» **Extracted data entries**:
┌──
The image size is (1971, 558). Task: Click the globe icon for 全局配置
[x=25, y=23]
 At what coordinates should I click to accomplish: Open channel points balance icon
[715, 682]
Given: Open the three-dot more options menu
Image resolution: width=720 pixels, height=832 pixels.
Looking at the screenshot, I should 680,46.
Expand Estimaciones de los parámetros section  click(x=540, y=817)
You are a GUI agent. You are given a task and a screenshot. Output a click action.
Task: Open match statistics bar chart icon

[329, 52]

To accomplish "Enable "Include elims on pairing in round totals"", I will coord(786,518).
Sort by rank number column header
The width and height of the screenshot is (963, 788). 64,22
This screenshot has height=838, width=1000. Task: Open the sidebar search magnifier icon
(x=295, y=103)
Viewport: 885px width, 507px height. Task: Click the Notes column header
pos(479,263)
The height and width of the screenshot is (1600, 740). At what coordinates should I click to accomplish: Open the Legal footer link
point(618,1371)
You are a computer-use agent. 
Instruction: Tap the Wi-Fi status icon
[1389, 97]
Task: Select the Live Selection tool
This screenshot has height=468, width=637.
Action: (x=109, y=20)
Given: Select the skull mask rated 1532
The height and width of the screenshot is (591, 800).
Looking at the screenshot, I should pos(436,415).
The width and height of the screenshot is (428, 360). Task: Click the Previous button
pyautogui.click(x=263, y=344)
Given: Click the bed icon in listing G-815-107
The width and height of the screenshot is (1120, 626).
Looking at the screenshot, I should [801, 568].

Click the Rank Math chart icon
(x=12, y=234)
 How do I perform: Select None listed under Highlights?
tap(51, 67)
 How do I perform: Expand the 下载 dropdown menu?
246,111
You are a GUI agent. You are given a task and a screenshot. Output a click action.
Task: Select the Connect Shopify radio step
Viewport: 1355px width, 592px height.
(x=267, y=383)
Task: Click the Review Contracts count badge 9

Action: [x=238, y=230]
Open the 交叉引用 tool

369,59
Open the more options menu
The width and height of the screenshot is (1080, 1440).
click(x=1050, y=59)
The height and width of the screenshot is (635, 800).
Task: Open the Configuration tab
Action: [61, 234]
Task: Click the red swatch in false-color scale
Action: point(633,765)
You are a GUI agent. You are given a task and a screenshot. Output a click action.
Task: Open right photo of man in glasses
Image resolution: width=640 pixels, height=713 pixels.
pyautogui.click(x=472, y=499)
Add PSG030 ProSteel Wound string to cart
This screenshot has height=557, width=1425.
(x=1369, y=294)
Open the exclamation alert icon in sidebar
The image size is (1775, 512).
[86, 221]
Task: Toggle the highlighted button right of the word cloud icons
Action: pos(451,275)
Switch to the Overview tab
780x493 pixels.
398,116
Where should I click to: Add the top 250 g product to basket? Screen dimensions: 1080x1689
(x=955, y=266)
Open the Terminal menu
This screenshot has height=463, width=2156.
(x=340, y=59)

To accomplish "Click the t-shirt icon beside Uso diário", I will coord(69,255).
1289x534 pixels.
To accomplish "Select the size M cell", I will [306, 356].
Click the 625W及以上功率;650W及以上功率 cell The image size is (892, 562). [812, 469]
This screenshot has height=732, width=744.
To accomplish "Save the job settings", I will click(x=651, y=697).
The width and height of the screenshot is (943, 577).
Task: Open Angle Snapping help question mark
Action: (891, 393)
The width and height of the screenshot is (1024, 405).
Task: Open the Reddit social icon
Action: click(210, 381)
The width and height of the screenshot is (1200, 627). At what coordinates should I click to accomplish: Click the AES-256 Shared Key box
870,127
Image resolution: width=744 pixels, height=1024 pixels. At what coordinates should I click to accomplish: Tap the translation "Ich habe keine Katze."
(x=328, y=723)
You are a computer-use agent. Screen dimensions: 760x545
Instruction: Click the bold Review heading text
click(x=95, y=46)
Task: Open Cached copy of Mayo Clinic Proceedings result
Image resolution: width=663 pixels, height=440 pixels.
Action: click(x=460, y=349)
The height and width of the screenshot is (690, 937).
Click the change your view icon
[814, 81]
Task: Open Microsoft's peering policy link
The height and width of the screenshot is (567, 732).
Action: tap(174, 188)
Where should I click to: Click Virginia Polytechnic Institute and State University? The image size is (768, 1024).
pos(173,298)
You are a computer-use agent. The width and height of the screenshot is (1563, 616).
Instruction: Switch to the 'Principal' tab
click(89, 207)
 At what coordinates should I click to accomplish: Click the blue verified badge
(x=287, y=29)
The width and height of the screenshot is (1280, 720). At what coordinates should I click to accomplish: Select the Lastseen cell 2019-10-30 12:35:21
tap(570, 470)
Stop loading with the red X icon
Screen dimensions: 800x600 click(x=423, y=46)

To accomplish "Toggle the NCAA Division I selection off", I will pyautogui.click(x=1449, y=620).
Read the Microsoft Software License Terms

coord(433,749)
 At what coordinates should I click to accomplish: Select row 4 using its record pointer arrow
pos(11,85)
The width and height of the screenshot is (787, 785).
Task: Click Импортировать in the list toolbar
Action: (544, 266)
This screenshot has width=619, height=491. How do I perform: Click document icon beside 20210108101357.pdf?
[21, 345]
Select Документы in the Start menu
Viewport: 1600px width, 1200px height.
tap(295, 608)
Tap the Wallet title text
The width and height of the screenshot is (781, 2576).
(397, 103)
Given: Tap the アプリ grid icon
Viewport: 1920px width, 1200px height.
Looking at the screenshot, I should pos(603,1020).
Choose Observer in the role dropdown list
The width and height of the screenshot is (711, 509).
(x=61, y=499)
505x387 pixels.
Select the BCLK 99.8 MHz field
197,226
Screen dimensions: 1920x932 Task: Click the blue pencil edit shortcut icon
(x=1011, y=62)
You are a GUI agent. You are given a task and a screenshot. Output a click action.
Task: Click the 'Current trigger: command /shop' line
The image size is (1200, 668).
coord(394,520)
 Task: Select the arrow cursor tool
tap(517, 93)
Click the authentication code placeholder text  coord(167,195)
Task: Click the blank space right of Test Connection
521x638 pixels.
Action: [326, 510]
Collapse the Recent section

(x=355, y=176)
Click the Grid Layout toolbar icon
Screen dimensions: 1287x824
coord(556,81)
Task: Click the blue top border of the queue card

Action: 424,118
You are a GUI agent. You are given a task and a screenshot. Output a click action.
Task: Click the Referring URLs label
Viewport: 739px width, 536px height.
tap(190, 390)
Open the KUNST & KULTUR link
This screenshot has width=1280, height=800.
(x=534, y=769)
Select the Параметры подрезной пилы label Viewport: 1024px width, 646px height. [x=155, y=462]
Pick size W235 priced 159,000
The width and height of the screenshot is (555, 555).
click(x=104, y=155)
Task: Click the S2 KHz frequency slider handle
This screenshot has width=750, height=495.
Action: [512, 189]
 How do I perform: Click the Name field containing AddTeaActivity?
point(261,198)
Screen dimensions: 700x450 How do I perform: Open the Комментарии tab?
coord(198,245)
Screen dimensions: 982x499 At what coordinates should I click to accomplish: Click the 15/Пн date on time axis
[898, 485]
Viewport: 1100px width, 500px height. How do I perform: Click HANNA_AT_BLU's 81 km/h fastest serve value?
└──
» **Task to complete**: Please return all of the entries exactly as they were given.

» **Exercise response**:
The image size is (1971, 558). Task: Click the globe icon for 全局配置
[x=25, y=23]
 At what coordinates should I click to accomplish: Open channel points balance icon
[715, 682]
Given: Open the three-dot more options menu
Image resolution: width=720 pixels, height=832 pixels.
Looking at the screenshot, I should 680,46.
Expand Estimaciones de los parámetros section  click(x=540, y=817)
You are a GUI agent. You are given a task and a screenshot. Output a click action.
Task: Open match statistics bar chart icon

[329, 52]

To accomplish "Enable "Include elims on pairing in round totals"", I will coord(786,518).
Sort by rank number column header
The width and height of the screenshot is (963, 788). 64,22
This screenshot has height=838, width=1000. Task: Open the sidebar search magnifier icon
(x=295, y=103)
Viewport: 885px width, 507px height. Task: Click the Notes column header
pos(479,263)
The height and width of the screenshot is (1600, 740). At what coordinates should I click to accomplish: Open the Legal footer link
point(618,1371)
You are a computer-use agent. 
Instruction: Tap the Wi-Fi status icon
[1389, 97]
Task: Select the Live Selection tool
This screenshot has height=468, width=637.
Action: (x=109, y=20)
Given: Select the skull mask rated 1532
The height and width of the screenshot is (591, 800).
Looking at the screenshot, I should pos(436,415).
The width and height of the screenshot is (428, 360). Task: Click the Previous button
pyautogui.click(x=263, y=344)
Given: Click the bed icon in listing G-815-107
The width and height of the screenshot is (1120, 626).
Looking at the screenshot, I should [801, 568].

Click the Rank Math chart icon
(x=12, y=234)
 How do I perform: Select None listed under Highlights?
tap(51, 67)
 How do I perform: Expand the 下载 dropdown menu?
246,111
You are a GUI agent. You are given a task and a screenshot. Output a click action.
Task: Select the Connect Shopify radio step
Viewport: 1355px width, 592px height.
(x=267, y=383)
Task: Click the Review Contracts count badge 9

Action: [x=238, y=230]
Open the 交叉引用 tool

369,59
Open the more options menu
The width and height of the screenshot is (1080, 1440).
click(x=1050, y=59)
The height and width of the screenshot is (635, 800).
Task: Open the Configuration tab
Action: [61, 234]
Task: Click the red swatch in false-color scale
Action: point(633,765)
You are a GUI agent. You are given a task and a screenshot. Output a click action.
Task: Open right photo of man in glasses
Image resolution: width=640 pixels, height=713 pixels.
pyautogui.click(x=472, y=499)
Add PSG030 ProSteel Wound string to cart
This screenshot has height=557, width=1425.
(x=1369, y=294)
Open the exclamation alert icon in sidebar
The image size is (1775, 512).
[86, 221]
Task: Toggle the highlighted button right of the word cloud icons
Action: pos(451,275)
Switch to the Overview tab
780x493 pixels.
398,116
Where should I click to: Add the top 250 g product to basket? Screen dimensions: 1080x1689
(x=955, y=266)
Open the Terminal menu
This screenshot has height=463, width=2156.
(x=340, y=59)

To accomplish "Click the t-shirt icon beside Uso diário", I will coord(69,255).
1289x534 pixels.
To accomplish "Select the size M cell", I will [306, 356].
Click the 625W及以上功率;650W及以上功率 cell The image size is (892, 562). [812, 469]
This screenshot has height=732, width=744.
To accomplish "Save the job settings", I will click(x=651, y=697).
The width and height of the screenshot is (943, 577).
Task: Open Angle Snapping help question mark
Action: (891, 393)
The width and height of the screenshot is (1024, 405).
Task: Open the Reddit social icon
Action: click(210, 381)
The width and height of the screenshot is (1200, 627). At what coordinates should I click to accomplish: Click the AES-256 Shared Key box
870,127
Image resolution: width=744 pixels, height=1024 pixels. At what coordinates should I click to accomplish: Tap the translation "Ich habe keine Katze."
(x=328, y=723)
You are a computer-use agent. Screen dimensions: 760x545
Instruction: Click the bold Review heading text
click(x=95, y=46)
Task: Open Cached copy of Mayo Clinic Proceedings result
Image resolution: width=663 pixels, height=440 pixels.
Action: click(x=460, y=349)
The height and width of the screenshot is (690, 937).
Click the change your view icon
[814, 81]
Task: Open Microsoft's peering policy link
The height and width of the screenshot is (567, 732).
Action: tap(174, 188)
Where should I click to: Click Virginia Polytechnic Institute and State University? The image size is (768, 1024).
pos(173,298)
You are a computer-use agent. The width and height of the screenshot is (1563, 616).
Instruction: Switch to the 'Principal' tab
click(89, 207)
 At what coordinates should I click to accomplish: Click the blue verified badge
(x=287, y=29)
The width and height of the screenshot is (1280, 720). At what coordinates should I click to accomplish: Select the Lastseen cell 2019-10-30 12:35:21
tap(570, 470)
Stop loading with the red X icon
Screen dimensions: 800x600 click(x=423, y=46)

To accomplish "Toggle the NCAA Division I selection off", I will pyautogui.click(x=1449, y=620).
Read the Microsoft Software License Terms

coord(433,749)
 At what coordinates should I click to accomplish: Select row 4 using its record pointer arrow
pos(11,85)
The width and height of the screenshot is (787, 785).
Task: Click Импортировать in the list toolbar
Action: (544, 266)
This screenshot has width=619, height=491. How do I perform: Click document icon beside 20210108101357.pdf?
[21, 345]
Select Документы in the Start menu
Viewport: 1600px width, 1200px height.
tap(295, 608)
Tap the Wallet title text
The width and height of the screenshot is (781, 2576).
(397, 103)
Given: Tap the アプリ grid icon
Viewport: 1920px width, 1200px height.
Looking at the screenshot, I should pos(603,1020).
Choose Observer in the role dropdown list
The width and height of the screenshot is (711, 509).
(x=61, y=499)
505x387 pixels.
Select the BCLK 99.8 MHz field
197,226
Screen dimensions: 1920x932 Task: Click the blue pencil edit shortcut icon
(x=1011, y=62)
You are a GUI agent. You are given a task and a screenshot. Output a click action.
Task: Click the 'Current trigger: command /shop' line
The image size is (1200, 668).
coord(394,520)
 Task: Select the arrow cursor tool
tap(517, 93)
Click the authentication code placeholder text  coord(167,195)
Task: Click the blank space right of Test Connection
521x638 pixels.
Action: [326, 510]
Collapse the Recent section

(x=355, y=176)
Click the Grid Layout toolbar icon
Screen dimensions: 1287x824
coord(556,81)
Task: Click the blue top border of the queue card

Action: 424,118
You are a GUI agent. You are given a task and a screenshot. Output a click action.
Task: Click the Referring URLs label
Viewport: 739px width, 536px height.
tap(190, 390)
Open the KUNST & KULTUR link
This screenshot has width=1280, height=800.
(x=534, y=769)
Select the Параметры подрезной пилы label Viewport: 1024px width, 646px height. [x=155, y=462]
Pick size W235 priced 159,000
The width and height of the screenshot is (555, 555).
click(x=104, y=155)
Task: Click the S2 KHz frequency slider handle
This screenshot has width=750, height=495.
Action: [512, 189]
 How do I perform: Click the Name field containing AddTeaActivity?
point(261,198)
Screen dimensions: 700x450 How do I perform: Open the Комментарии tab?
coord(198,245)
Screen dimensions: 982x499 At what coordinates should I click to accomplish: Click the 15/Пн date on time axis
[898, 485]
Viewport: 1100px width, 500px height. How do I perform: Click HANNA_AT_BLU's 81 km/h fastest serve value?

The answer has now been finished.